Genomic data on hematologic malignancies from low- and middle-income countries (LMICs) remain sparse. India, with its diverse ancestry, environmental exposures, and regional variability, offers a unique setting to explore how geography influences blood cancer biology. We present the first large-scale genomic epidemiology of hematologic malignancies in India, comprising 1000 consecutive patients undergoing DNA-based next-generation sequencing (NGS) across a 75-gene myeloid/lymphoid panel. Through unsupervised clustering, hotspot enrichment, and COSMIC signature profiling, we identify reproducible molecular subtypes, region-specific mutations, and environmental mutational processes.

Among 1000 patients (median age 42; 62% male), 72.2% harbored ≥1 pathogenic mutation. Median age at diagnosis was notably younger than global cohorts (AML: 46; MDS: 69). K-means clustering (k=4, silhouette 0.74) revealed four molecular subtypes: Cluster 0 (n=362) was AML-predominant, enriched for NPM1, FLT3-ITD, DNMT3A, NRAS, with CBFB::MYH11 and RUNX1::RUNX1T1 fusions enriched in East/North India. Cluster 1 (n=146) comprised CML/kinase-driven neoplasms (BCR::ABL1, ABL1, KMT2D), overrepresented in North and South India, including a BCR::ABL1 hotspot in the North (OR 3.87, p=0.001). Cluster 2 (n=342) spanned MDS/MPN, enriched for ASXL1, TET2, SF3B1, U2AF1, JAK2, with higher prevalence of PML::RARA, PTPN11, and SRSF2 in West and South India. Cluster 3 (n=150) included cytopenias and lymphoid neoplasms, mutationally quiet, with TET2 underrepresented in East India (OR 0.29, p=0.041), suggesting distinct biology.

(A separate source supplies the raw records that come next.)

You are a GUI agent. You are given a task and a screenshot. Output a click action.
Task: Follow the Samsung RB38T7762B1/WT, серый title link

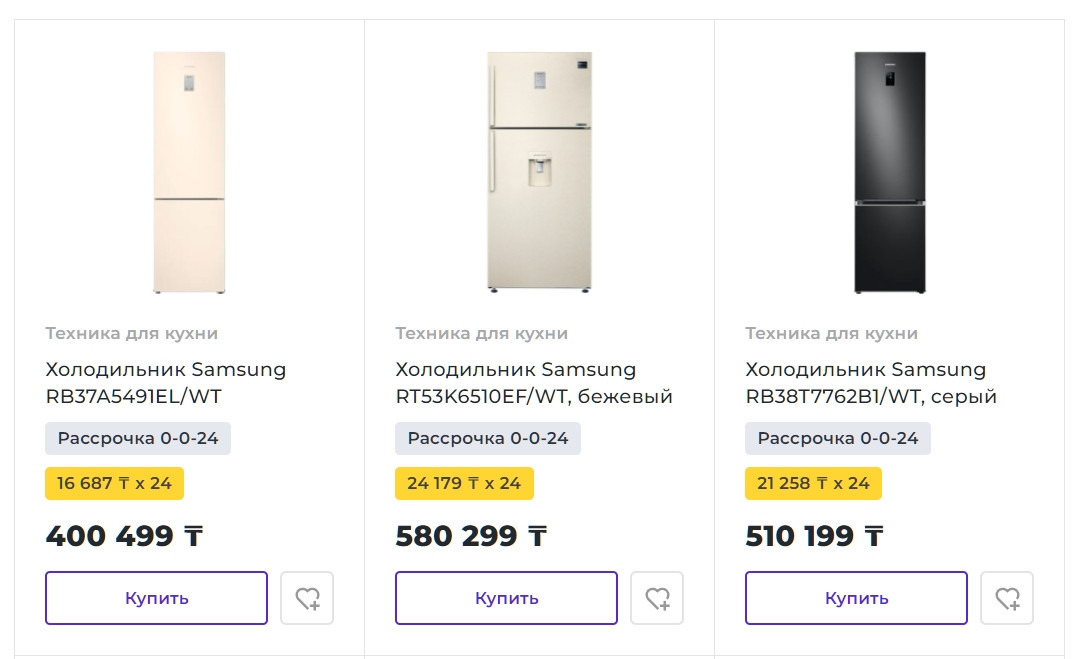click(871, 383)
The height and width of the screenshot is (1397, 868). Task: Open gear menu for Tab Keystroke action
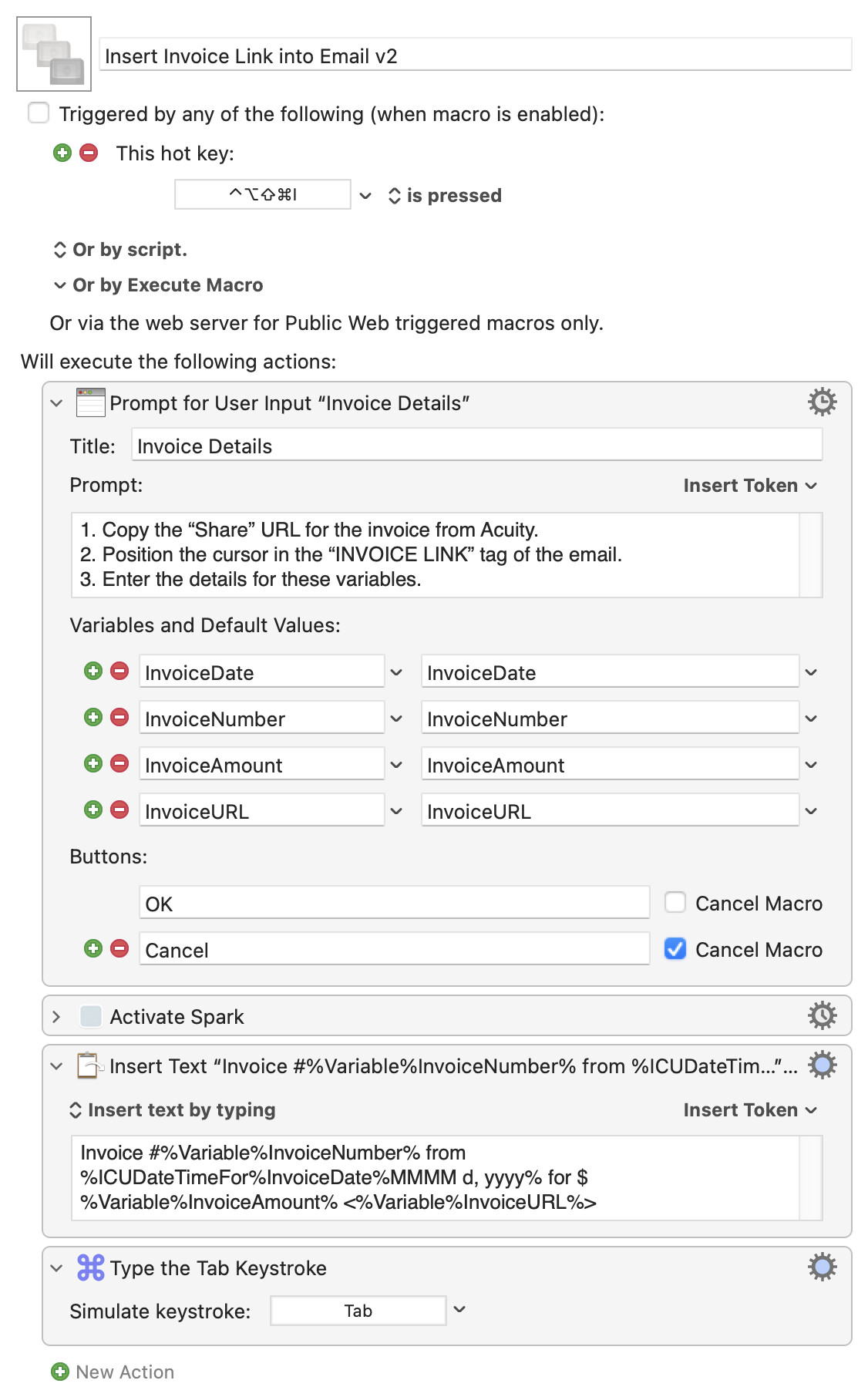[822, 1267]
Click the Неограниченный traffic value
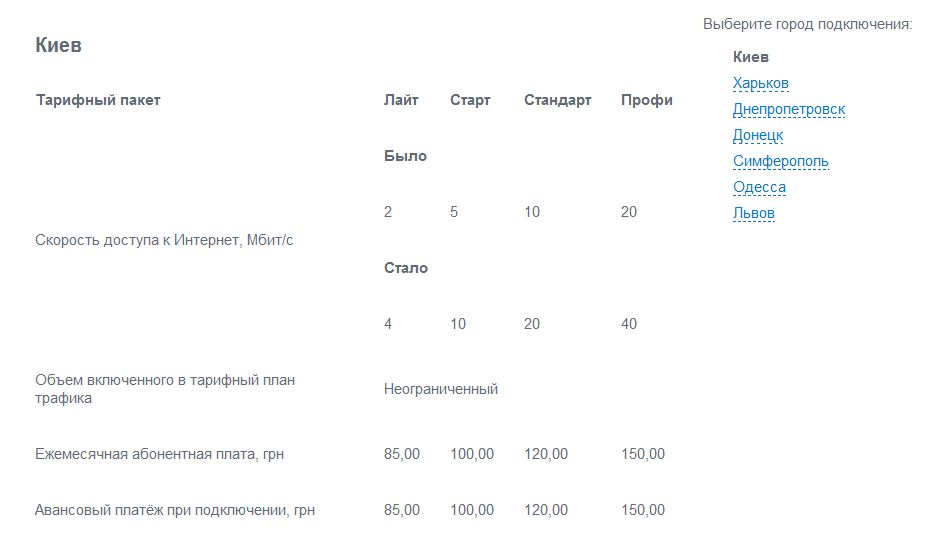 tap(440, 389)
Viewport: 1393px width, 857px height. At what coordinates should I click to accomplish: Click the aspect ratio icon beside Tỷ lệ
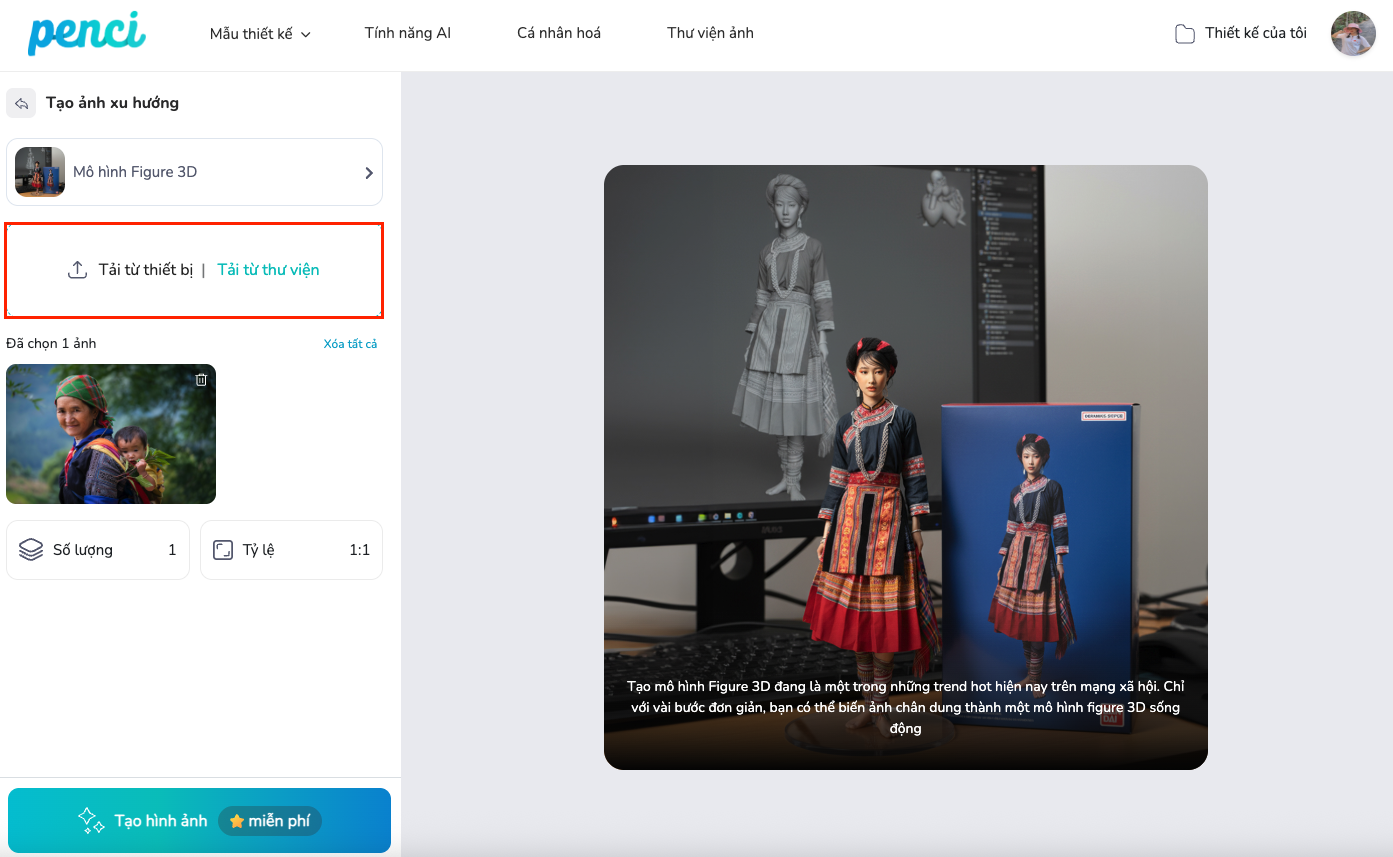coord(223,550)
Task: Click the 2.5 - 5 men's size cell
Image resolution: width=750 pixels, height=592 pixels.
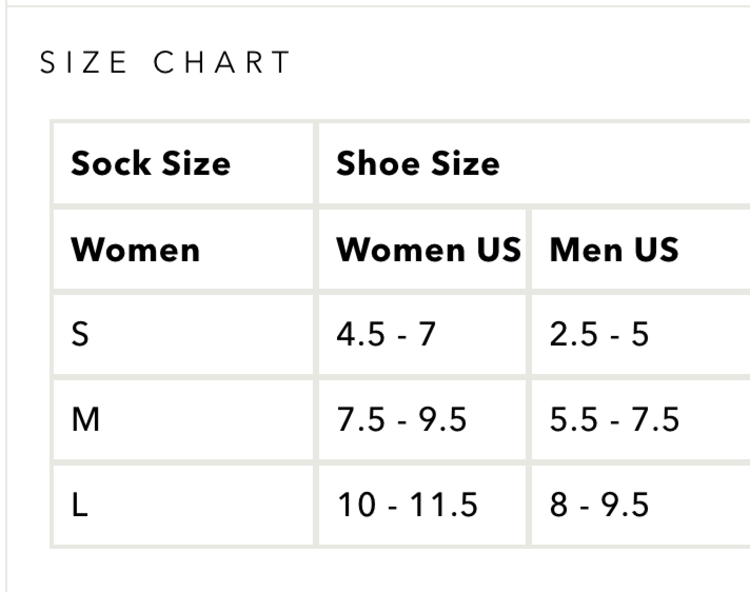Action: point(599,334)
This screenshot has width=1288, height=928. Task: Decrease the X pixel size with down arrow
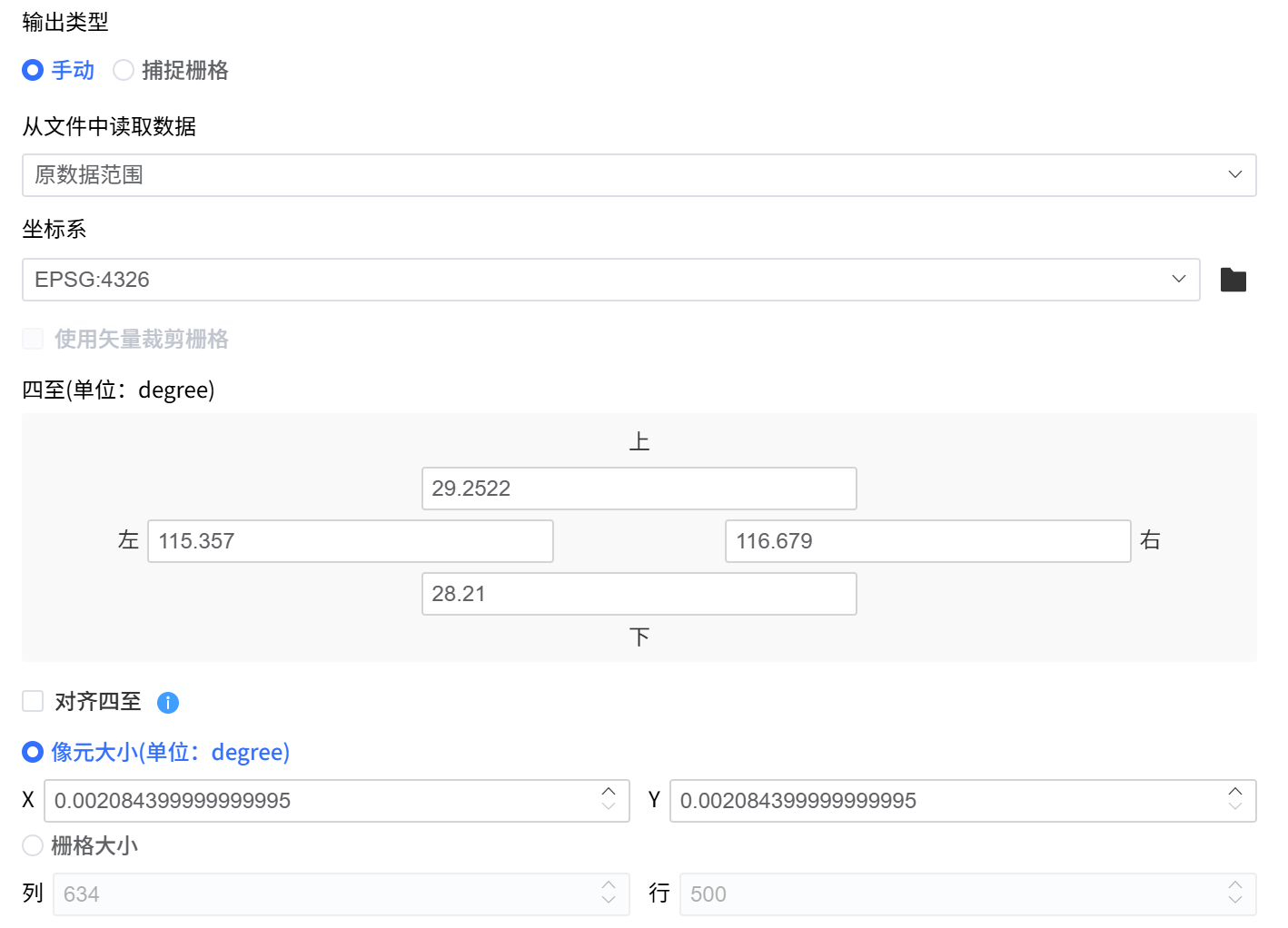pyautogui.click(x=609, y=806)
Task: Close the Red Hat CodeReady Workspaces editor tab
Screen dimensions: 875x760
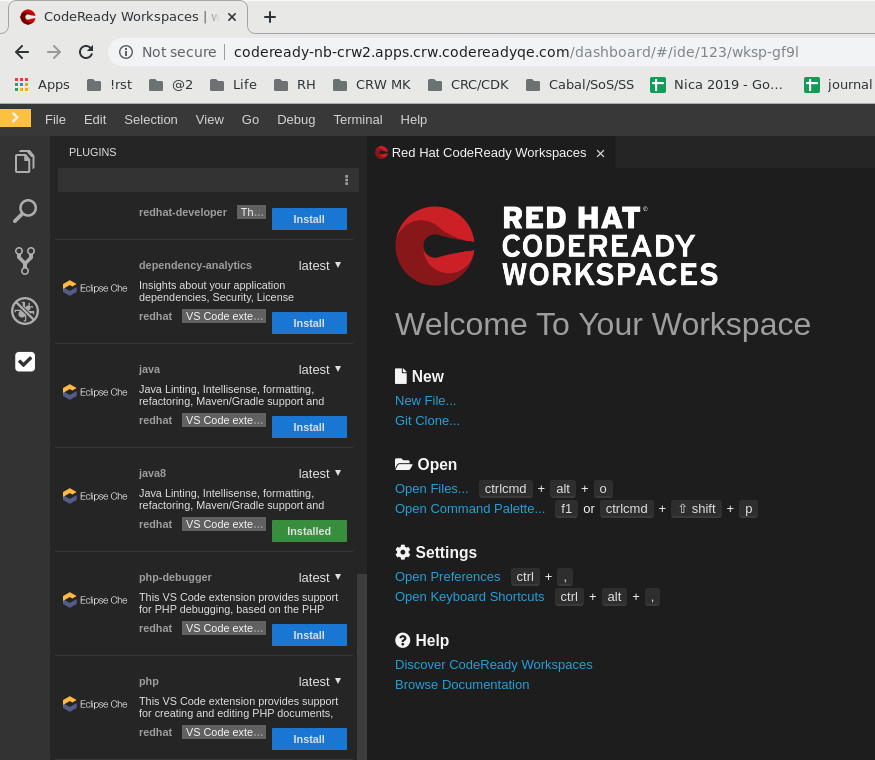Action: point(600,153)
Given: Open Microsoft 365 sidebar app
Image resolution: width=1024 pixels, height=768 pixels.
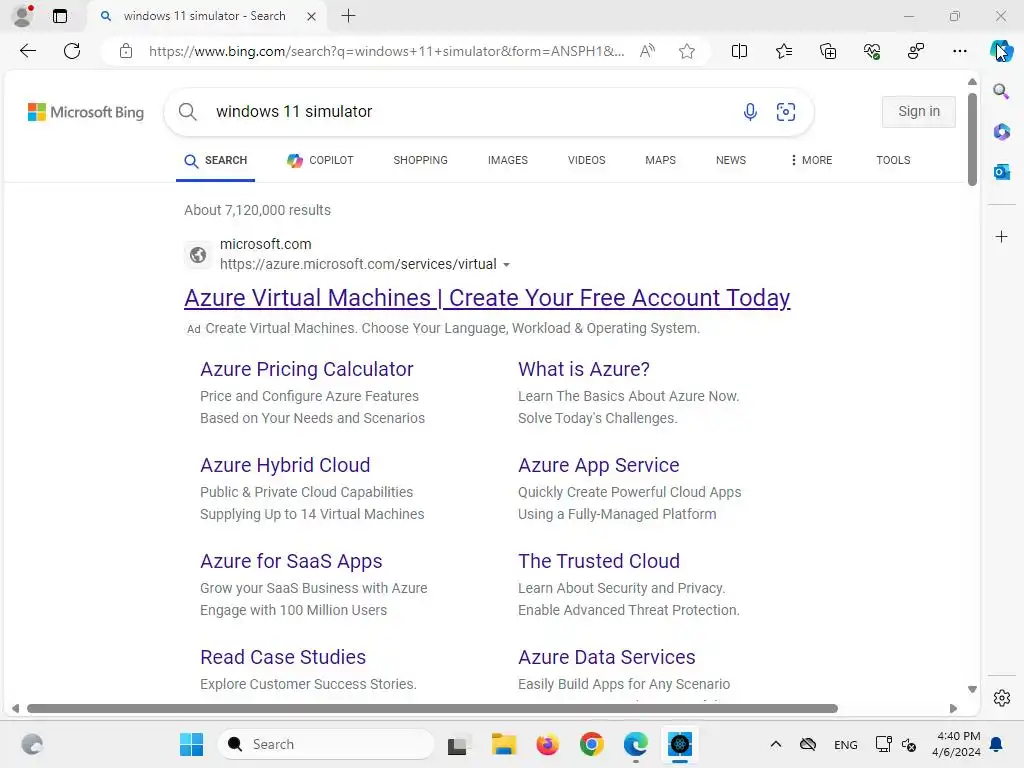Looking at the screenshot, I should (x=1001, y=132).
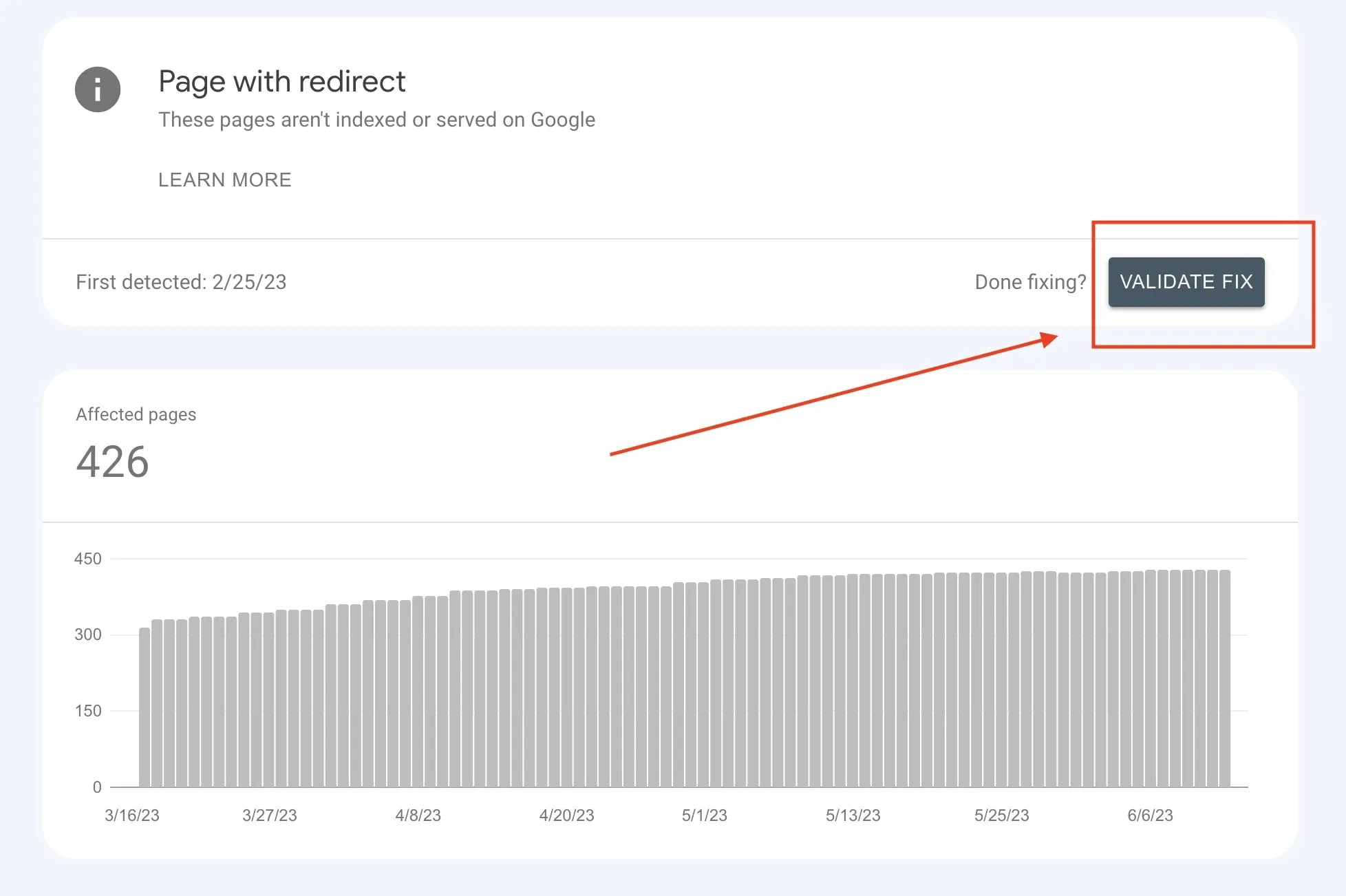Select the 5/25/23 date on chart axis

point(1001,815)
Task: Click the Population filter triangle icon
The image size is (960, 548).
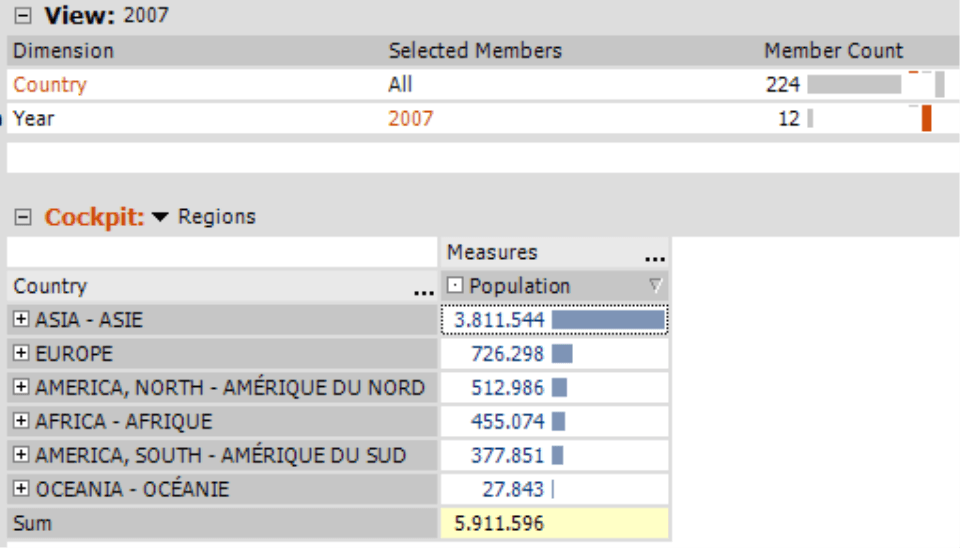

Among 362 AML patients, the cohort revealed key divergences from Western patterns. The median age was 46 years—nearly two decades younger than SEER-reported data. NPM1 (34.2%) was most frequent, followed by FLT3-ITD (27.3%), DNMT3A (22.1%), NRAS (14.6%), and IDH2 (11.6%). NPM1+/FLT3-ITD co-mutations were significantly higher than in TCGA/BeatAML (17.1% vs. 10.3%, OR 1.79, p=0.018), highlighting a younger, mutation-driven AML biology. CBFB::MYH11 and RUNX1::RUNX1T1 fusions clustered regionally in East/North India, often co-occurring with KIT (10.4%), suggesting a localized core-binding factor AML subtype. Notably, FLT3-ITD was detected in 41% of NPM1-mutated AML, underlining the clinical urgency of early genotyping in these patients. Mutational signature profiling revealed strong enrichment of SBS17a and SBS12—linked to oxidative stress and air pollution—especially in intermediate-risk AML from urban industrial zones. 9.3% of AML patients harbored SBS26 or SBS21, associated with mismatch repair (MMR) deficiency, despite no overt Lynch-like phenotype. These cryptic MMR signatures suggest an unrecognized germline or epigenetic repair defect in younger AML patients in LMICs.

COSMIC signature analysis across the full cohort showed high overall concordance with the OHSU leukemia dataset (94.2% z-scores within ±2), yet five signatures were significantly enriched in the Indian cohort: SBS17a (28.3% vs. 19.2%, z=2.90) and SBS17b (11.9% vs. 8.6%, z=2.38), linked to oxidative stress and alkylating exposure; SBS12 (30.7% vs. 21.9%, z=2.49), associated with hydrocarbon pollution; and SBS26 (31.3% vs. 22.4%, z=2.48) and SBS21 (33.1% vs. 24.4%, z=2.20), implicating MMR deficiency. SBS26 and SBS21 were particularly enriched in Cluster 2 (MDS/MPN), raising the possibility of underrecognized repair defects in this subgroup. SBS12 enrichment in urban centers implicates industrial air quality as a mutagenic contributor to hematologic oncogenesis.

This is the largest hematologic genomic dataset from any LMIC and the first to map mutational signatures, environmental imprints, and region-specific clusters across a national population. These findings offer critical insights into young-onset AML, pollution-linked leukemogenesis, and localized genetic risk. They support the urgent need for region-adapted diagnostics, environmental surveillance, and a national precision hematology registry across India and similar resource-limited settings. Broader implementation of rapid, population-aware genomics could help decentralize diagnostic access, guide early therapy decisions, and inform public health policies targeting modifiable environmental carcinogens.